Many years later, I decided to take a chance and sit through a Charlie Chaplin film but this time in a different venue. The Buffalo Philharmonic Orchestra presented City Lights on stage at Kleinhans featuring the entire orchestra performing the score. To my surprise, it was awesome – so much in fact two of my friends were in tears by the end of the movie. We loved it and couldn’t stop talking about it afterwards. While we felt the emotions expressed by Charlie and the damsel in distress (there’s always a damsel in distress in silent films but this time she was not attached to a train track). I can’t help feeling that it was the music that put us over the top. Yes, we had to focus on the actors every move, even tried to read lips a couple of times, but in the end the score carried us through the film. The music replaced our need for words. Defying my expectations that this was a bad idea.
Fast forward to 2011, while sitting in the movie theatres desperately waiting for the previews to be over so that I could see Harry Potter and the Deathly Hallows Part I, I stumbled upon yet another silent film, The Artist. At first I wasn’t sure what I was watching. My first reaction was “this is a joke.” But to my surprise, it was a real preview for a real silent film. I was overcome with excitement and anticipation. I couldn’t wait to see it! I couldn’t wait to hear the music. To my great fortune, The Artist was excellent, carried once again, by a wonderful score filled with sounds of the twenties.

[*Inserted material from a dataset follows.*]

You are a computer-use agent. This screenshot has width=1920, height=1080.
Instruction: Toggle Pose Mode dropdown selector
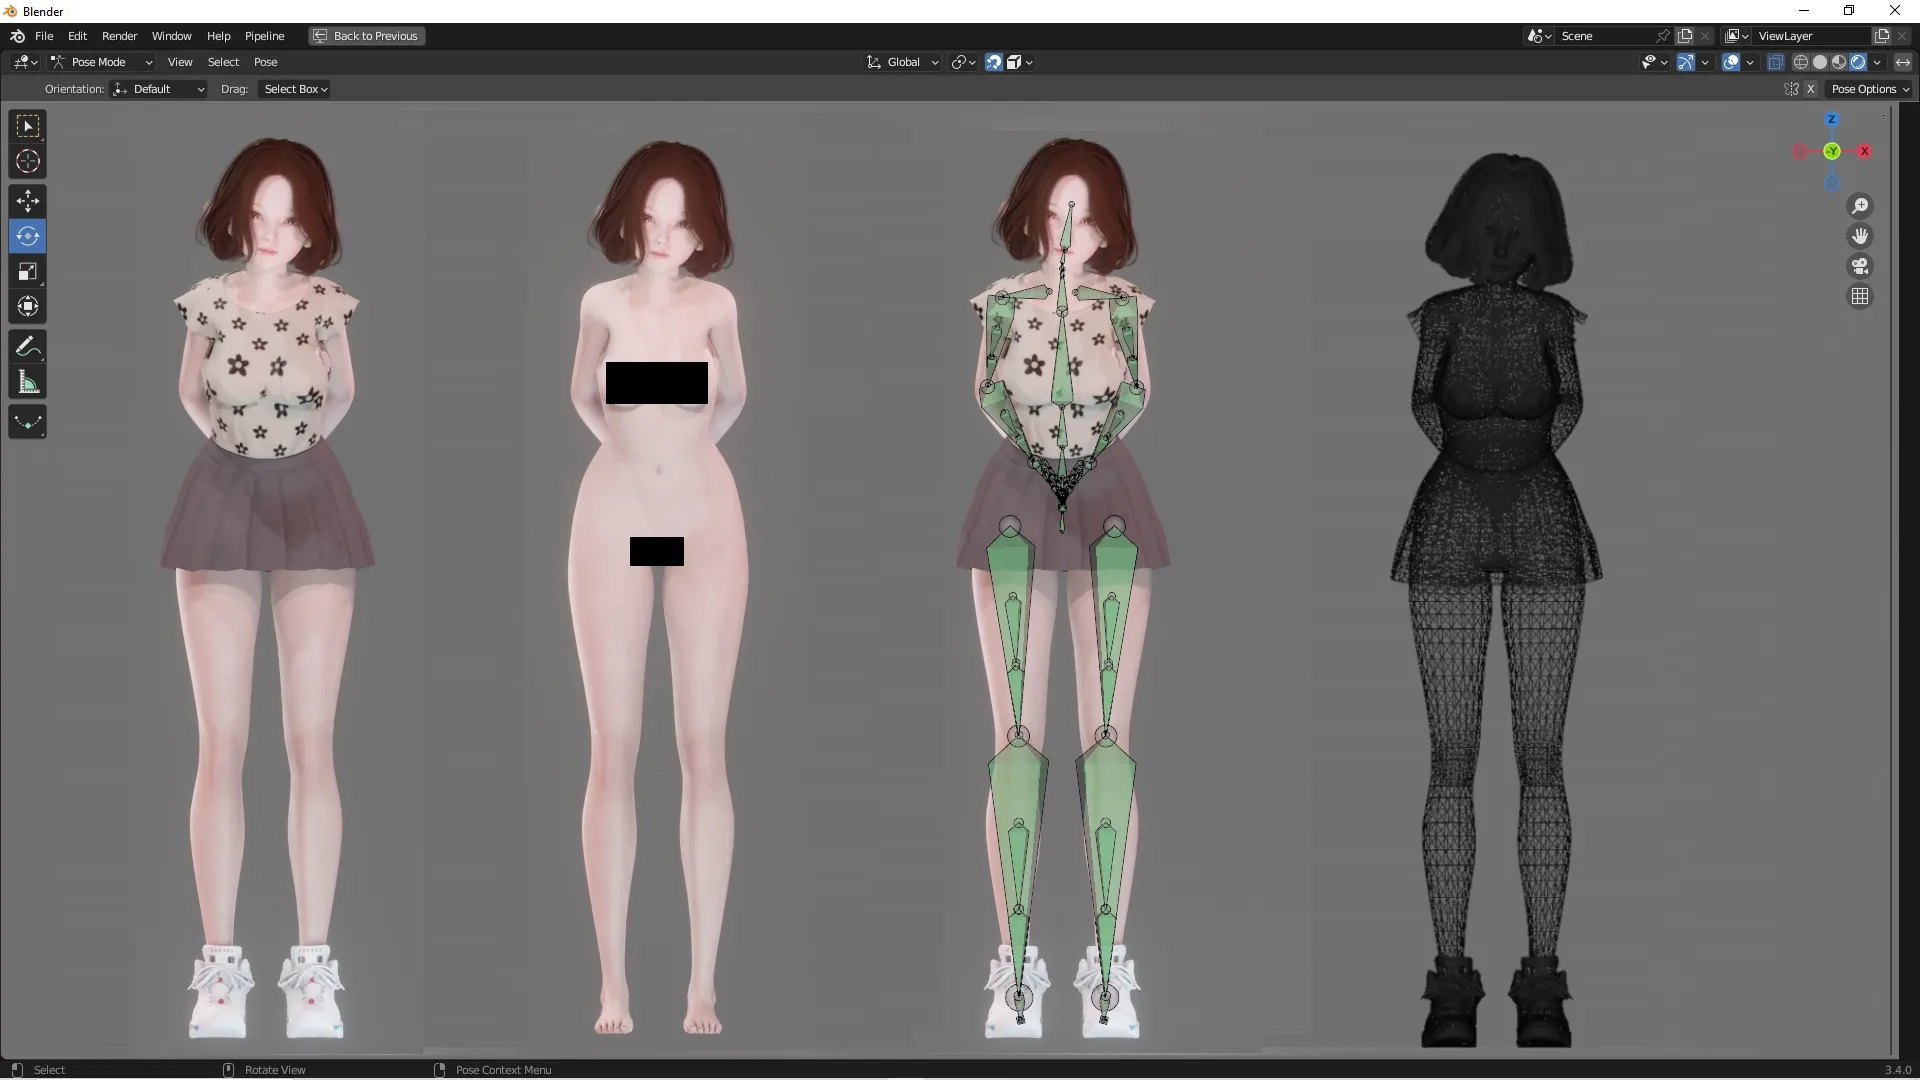point(100,61)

You would have to be under a rock to not know that it is movie awards season. You would have to be under an even bigger rock to not have heard the raging reviews The Artist has received. In celebration of the impending Oscars ceremony, Classical 94.5FM WNED has been playing movie music. Classics from the past (I rushed back from my lunch break last week to hear the theme from The Good, The Bad and The Ugly) and new favorites (The Artist included). This is my favorite time of the music programming year. It’s great to be able to remember a movie just by hearing a few notes. Even if it’s a movie I hate. So now – silent films I get! But words or no words, without music, what would we have to attach ourselves to after the years pass and the memory of the film and its actors fade away?